▸ **Problem to solve**: Transcribe each entry so that it matches the original exactly.

-=-=-=-=-

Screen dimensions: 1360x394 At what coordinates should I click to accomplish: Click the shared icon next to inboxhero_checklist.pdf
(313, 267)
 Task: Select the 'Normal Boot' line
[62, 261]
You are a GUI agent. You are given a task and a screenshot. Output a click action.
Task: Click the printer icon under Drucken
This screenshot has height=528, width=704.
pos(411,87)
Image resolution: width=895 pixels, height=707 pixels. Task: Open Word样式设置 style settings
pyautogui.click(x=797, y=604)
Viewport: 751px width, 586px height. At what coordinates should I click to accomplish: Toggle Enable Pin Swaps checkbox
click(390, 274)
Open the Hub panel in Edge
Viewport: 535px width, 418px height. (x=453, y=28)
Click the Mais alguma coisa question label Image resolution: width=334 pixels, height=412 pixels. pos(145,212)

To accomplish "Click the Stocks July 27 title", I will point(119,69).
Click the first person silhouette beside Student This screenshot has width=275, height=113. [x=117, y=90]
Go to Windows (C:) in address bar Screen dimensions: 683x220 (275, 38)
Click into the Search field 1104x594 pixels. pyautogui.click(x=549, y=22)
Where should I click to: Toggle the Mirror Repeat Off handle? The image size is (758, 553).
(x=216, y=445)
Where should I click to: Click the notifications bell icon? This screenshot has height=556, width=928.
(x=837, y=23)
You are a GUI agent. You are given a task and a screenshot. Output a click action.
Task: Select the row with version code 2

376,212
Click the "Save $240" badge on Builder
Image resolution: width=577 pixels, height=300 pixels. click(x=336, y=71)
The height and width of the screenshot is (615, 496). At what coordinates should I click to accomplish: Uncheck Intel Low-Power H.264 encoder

-=-=-=-=-

▸ **Task response**:
Screen dimensions: 1360x394 At what coordinates should I click to accomplish: Click the shared icon next to inboxhero_checklist.pdf
(313, 267)
 Task: Select the 'Normal Boot' line
[62, 261]
You are a GUI agent. You are given a task and a screenshot. Output a click action.
Task: Click the printer icon under Drucken
This screenshot has height=528, width=704.
pos(411,87)
Image resolution: width=895 pixels, height=707 pixels. Task: Open Word样式设置 style settings
pyautogui.click(x=797, y=604)
Viewport: 751px width, 586px height. At what coordinates should I click to accomplish: Toggle Enable Pin Swaps checkbox
click(390, 274)
Open the Hub panel in Edge
Viewport: 535px width, 418px height. (x=453, y=28)
Click the Mais alguma coisa question label Image resolution: width=334 pixels, height=412 pixels. pos(145,212)

To accomplish "Click the Stocks July 27 title", I will point(119,69).
Click the first person silhouette beside Student This screenshot has width=275, height=113. [x=117, y=90]
Go to Windows (C:) in address bar Screen dimensions: 683x220 (275, 38)
Click into the Search field 1104x594 pixels. pyautogui.click(x=549, y=22)
Where should I click to: Toggle the Mirror Repeat Off handle? The image size is (758, 553).
(x=216, y=445)
Where should I click to: Click the notifications bell icon? This screenshot has height=556, width=928.
(x=837, y=23)
You are a GUI agent. You are given a task and a screenshot. Output a click action.
Task: Select the row with version code 2

376,212
Click the "Save $240" badge on Builder
Image resolution: width=577 pixels, height=300 pixels. click(x=336, y=71)
The height and width of the screenshot is (615, 496). At what coordinates should I click to accomplish: Uncheck Intel Low-Power H.264 encoder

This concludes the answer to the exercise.